Find every line in the records below that contains the word "button", and copy each of those lines.

[begin Rows]

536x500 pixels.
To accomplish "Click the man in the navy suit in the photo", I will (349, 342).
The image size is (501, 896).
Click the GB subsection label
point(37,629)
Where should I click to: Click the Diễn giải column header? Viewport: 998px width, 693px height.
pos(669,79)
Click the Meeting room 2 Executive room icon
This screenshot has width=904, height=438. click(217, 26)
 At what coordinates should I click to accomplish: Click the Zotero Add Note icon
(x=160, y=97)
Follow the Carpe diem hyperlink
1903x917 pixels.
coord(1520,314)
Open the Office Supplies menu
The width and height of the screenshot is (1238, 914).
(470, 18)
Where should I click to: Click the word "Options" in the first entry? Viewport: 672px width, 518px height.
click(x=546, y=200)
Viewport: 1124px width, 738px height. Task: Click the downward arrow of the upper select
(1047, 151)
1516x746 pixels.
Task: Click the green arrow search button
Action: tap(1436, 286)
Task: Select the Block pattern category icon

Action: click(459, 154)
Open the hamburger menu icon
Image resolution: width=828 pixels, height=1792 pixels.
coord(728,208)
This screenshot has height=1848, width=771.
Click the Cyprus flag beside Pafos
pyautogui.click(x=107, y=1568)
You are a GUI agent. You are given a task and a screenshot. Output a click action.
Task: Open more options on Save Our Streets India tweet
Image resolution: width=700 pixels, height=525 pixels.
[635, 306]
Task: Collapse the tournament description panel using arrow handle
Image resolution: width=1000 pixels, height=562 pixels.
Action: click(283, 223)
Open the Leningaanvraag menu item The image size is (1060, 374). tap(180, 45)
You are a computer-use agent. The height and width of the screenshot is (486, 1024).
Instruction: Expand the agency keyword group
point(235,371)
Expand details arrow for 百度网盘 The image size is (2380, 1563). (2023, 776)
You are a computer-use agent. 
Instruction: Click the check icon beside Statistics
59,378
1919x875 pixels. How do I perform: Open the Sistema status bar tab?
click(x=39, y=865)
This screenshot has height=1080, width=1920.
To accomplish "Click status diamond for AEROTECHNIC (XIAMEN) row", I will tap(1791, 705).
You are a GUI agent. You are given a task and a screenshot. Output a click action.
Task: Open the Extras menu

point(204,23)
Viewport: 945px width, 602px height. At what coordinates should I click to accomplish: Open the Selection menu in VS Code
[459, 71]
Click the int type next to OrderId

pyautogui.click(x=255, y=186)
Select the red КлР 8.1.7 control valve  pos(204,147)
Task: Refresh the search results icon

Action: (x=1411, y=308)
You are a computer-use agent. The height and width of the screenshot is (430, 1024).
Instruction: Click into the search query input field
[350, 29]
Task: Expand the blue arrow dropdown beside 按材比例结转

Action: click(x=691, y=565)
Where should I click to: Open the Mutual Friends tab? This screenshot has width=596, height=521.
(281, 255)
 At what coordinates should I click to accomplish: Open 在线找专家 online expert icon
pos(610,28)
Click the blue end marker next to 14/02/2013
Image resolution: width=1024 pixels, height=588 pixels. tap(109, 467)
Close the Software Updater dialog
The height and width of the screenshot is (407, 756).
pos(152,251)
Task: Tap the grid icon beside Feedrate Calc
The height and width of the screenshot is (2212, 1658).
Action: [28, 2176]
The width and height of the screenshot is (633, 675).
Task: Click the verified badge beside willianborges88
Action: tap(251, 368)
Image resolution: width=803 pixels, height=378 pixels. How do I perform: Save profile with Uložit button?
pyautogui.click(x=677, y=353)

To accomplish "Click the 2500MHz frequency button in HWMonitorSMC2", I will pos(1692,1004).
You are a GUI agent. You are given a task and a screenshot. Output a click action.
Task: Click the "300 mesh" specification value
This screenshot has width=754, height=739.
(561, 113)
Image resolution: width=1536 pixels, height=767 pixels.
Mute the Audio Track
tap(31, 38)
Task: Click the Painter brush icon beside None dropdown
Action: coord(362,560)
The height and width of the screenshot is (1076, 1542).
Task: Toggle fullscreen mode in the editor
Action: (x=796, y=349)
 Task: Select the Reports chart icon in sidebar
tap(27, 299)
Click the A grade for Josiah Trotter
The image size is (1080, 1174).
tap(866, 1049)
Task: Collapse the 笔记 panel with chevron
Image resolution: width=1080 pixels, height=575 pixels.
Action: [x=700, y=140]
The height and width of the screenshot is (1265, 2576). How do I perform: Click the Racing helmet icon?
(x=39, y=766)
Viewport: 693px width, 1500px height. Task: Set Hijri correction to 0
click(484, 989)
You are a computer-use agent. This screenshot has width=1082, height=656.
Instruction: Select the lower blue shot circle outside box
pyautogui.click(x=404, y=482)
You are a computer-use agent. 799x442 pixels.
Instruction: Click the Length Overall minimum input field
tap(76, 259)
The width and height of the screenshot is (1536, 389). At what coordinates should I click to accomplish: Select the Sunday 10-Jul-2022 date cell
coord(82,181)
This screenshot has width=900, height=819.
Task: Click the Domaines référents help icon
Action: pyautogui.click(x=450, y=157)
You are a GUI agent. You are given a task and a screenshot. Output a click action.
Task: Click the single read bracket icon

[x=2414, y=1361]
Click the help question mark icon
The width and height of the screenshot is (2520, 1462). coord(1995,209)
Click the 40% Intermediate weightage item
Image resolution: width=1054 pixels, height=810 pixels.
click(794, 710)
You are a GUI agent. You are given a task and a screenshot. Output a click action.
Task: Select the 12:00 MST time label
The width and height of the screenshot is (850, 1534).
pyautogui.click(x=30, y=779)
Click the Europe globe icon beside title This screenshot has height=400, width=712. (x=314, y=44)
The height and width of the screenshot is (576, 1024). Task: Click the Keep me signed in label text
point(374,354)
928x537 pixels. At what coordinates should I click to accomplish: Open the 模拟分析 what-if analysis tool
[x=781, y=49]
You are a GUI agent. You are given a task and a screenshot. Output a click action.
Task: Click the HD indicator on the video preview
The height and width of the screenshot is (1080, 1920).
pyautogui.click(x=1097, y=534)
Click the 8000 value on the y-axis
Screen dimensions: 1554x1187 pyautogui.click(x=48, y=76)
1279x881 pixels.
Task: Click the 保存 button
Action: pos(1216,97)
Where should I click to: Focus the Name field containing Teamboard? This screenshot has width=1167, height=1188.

[end Rows]

> _Task response_:
Task: Click the green arrow search button
Image resolution: width=803 pixels, height=378 pixels. How do I perform: Save profile with Uložit button?
To accomplish "Click the 2500MHz frequency button in HWMonitorSMC2", I will pos(1692,1004).
Task: Click the 保存 button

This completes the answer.